Rates must increase but not for me


Rates must increase but not for me


As reinsurers and buyers begin their annual negotiations leading to the year-end renewal, there seems to be a consensus that the losses of recent years will lead to rate increases as long as this applies to those other buyers, as Intelligent Insurer finds.

Industry discussions in September, especially at the Monte Carlo Rendez-Vous, are usually a good way of assessing the mood of the market and buyers in particular as the industry starts to prepare for its annual negotiations on rates, terms and conditions culminating in the year-end renewals.

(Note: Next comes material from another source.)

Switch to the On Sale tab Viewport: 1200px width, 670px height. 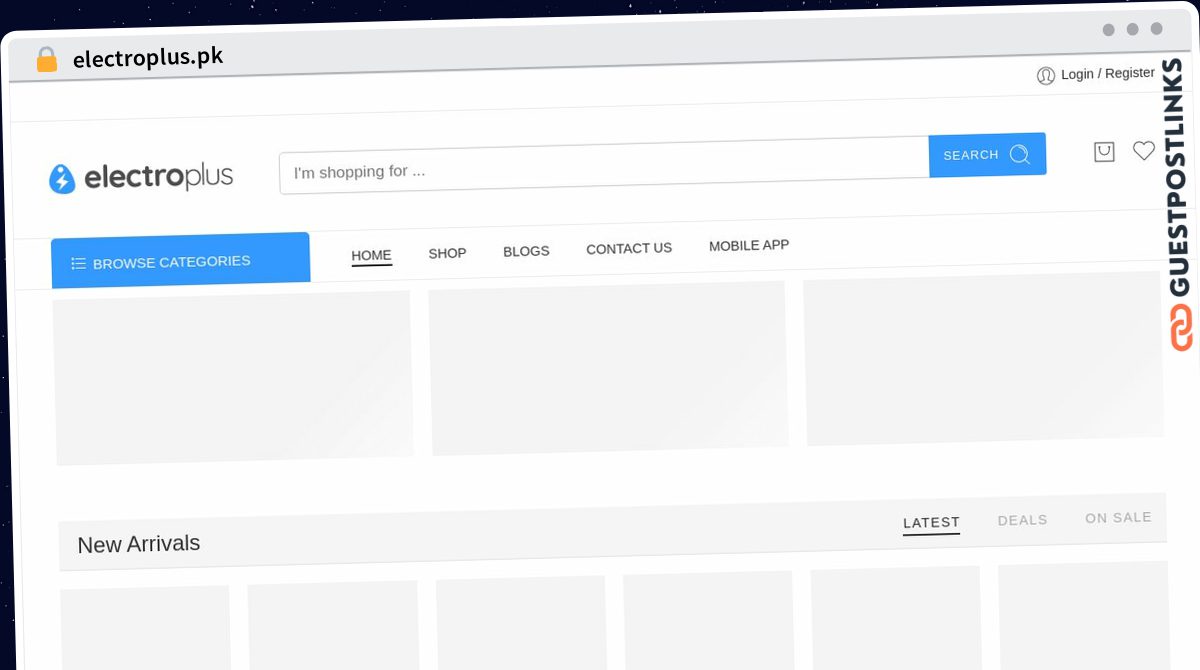[x=1118, y=517]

For many years, the balance of power in this dynamic has been firmly with the buyers. The market has been burgeoning with capacity and buyers offered numerous options for securing alternative forms of coverage (such as insurance-linked securities [ILS] and fully collateralised reinsurance); this has driven rates steadily down and down.

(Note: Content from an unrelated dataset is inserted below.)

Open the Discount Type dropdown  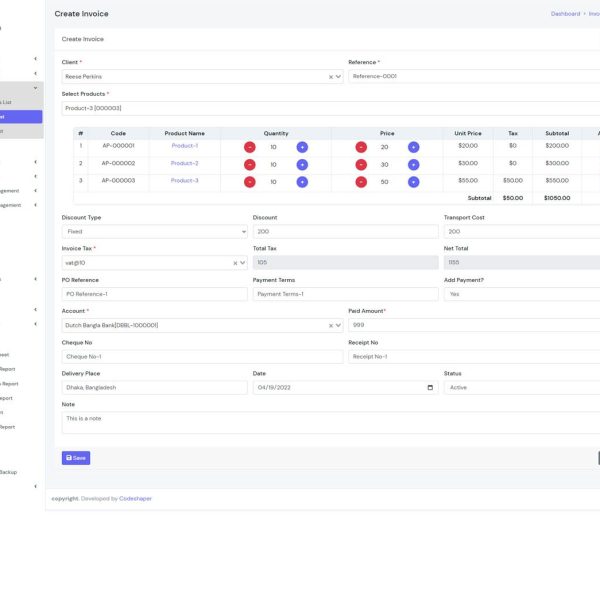tap(154, 231)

Yet two years of heavy losses combined with some unexpected losses have changed this dynamic in the market. After experiencing not just losses but also the phenomena of loss creep and trapped capital, the investors backing alternative structures have paused for thought and reined in their risk appetite to a certain extent. This has released some of the pressure in the market and allowed reinsurers some pushback on rates.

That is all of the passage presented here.